Go to the line below that has "You are a GUI", print it and each line after it exactly, and stop after the line that has "Image resolution: width=868"; leave out pictures.

Records from a data collection
Content starts

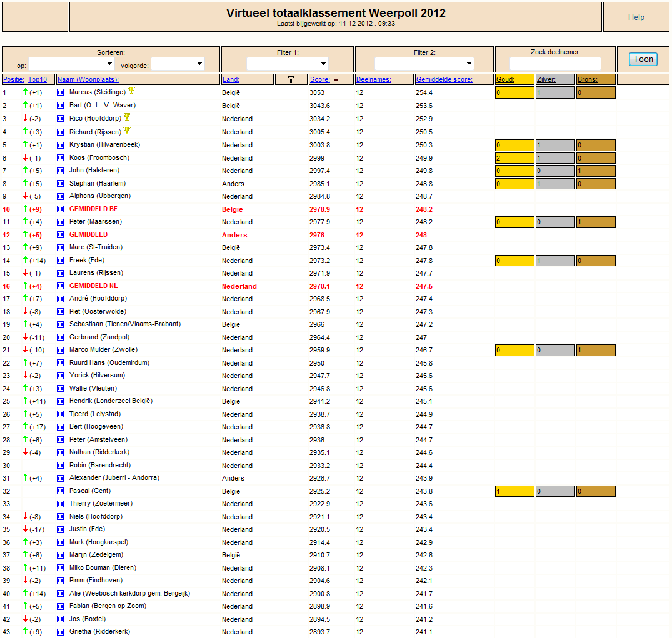Open the 'volgorde' sort order dropdown
Image resolution: width=672 pixels, height=638 pixels.
point(178,64)
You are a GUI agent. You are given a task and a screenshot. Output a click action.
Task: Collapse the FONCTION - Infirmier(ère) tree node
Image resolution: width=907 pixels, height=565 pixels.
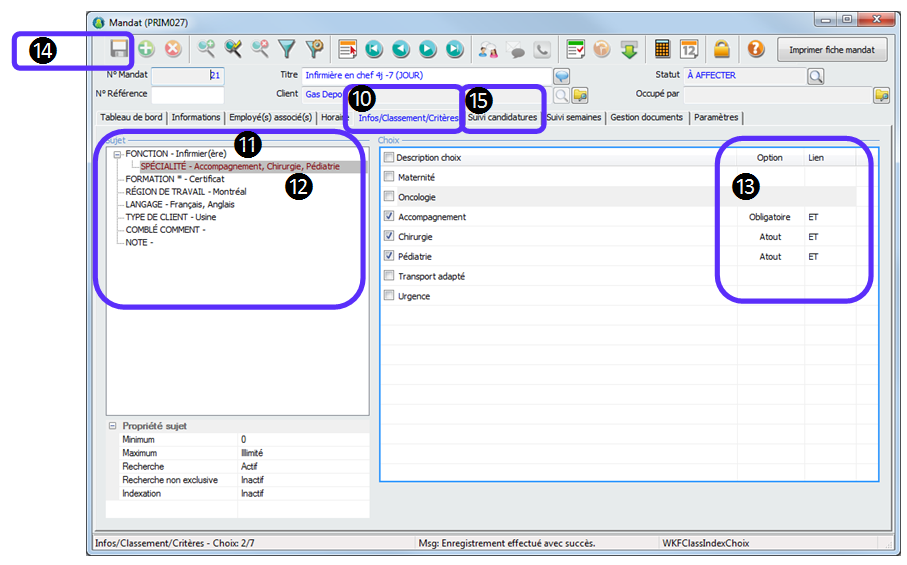tap(117, 154)
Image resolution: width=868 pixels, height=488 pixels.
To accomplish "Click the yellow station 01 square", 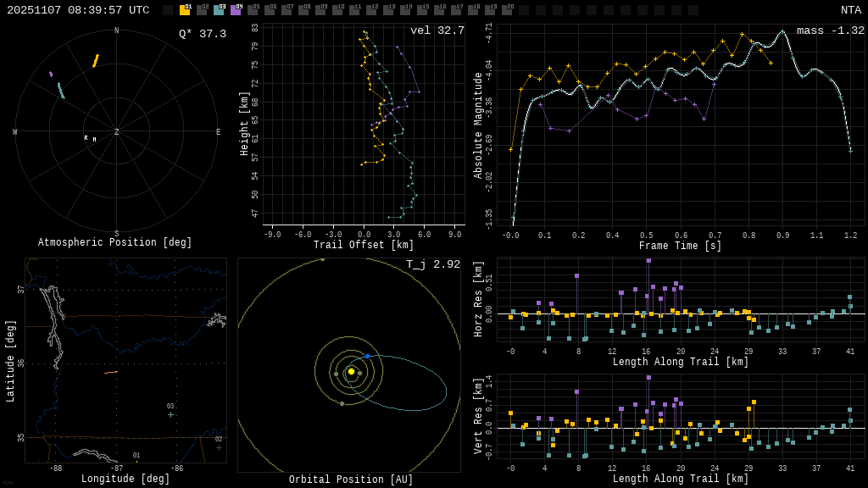I will tap(185, 10).
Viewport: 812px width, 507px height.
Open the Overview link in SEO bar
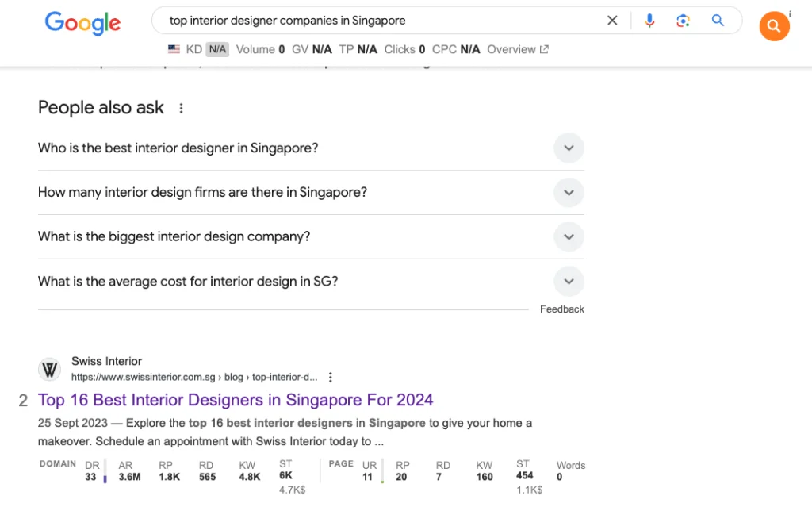(x=517, y=49)
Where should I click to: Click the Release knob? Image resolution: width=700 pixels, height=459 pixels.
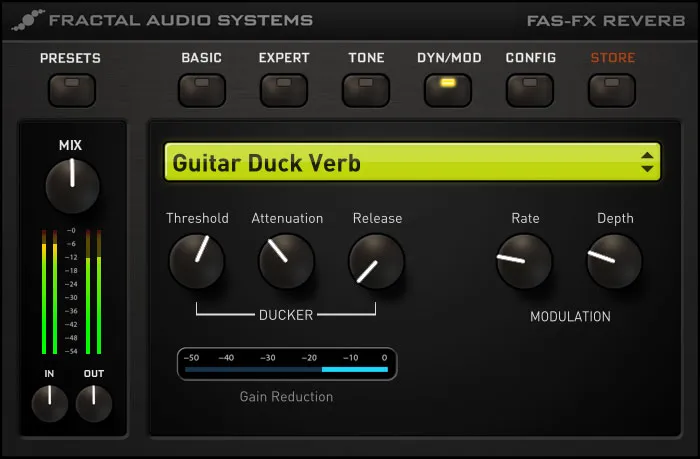376,261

Content ends

Solution for this task
You are a GUI agent. You are given a task and a screenshot. Output a click action.
Task: Collapse the FONCTION - Infirmier(ère) tree node
Image resolution: width=907 pixels, height=565 pixels.
tap(117, 154)
Image resolution: width=868 pixels, height=488 pixels.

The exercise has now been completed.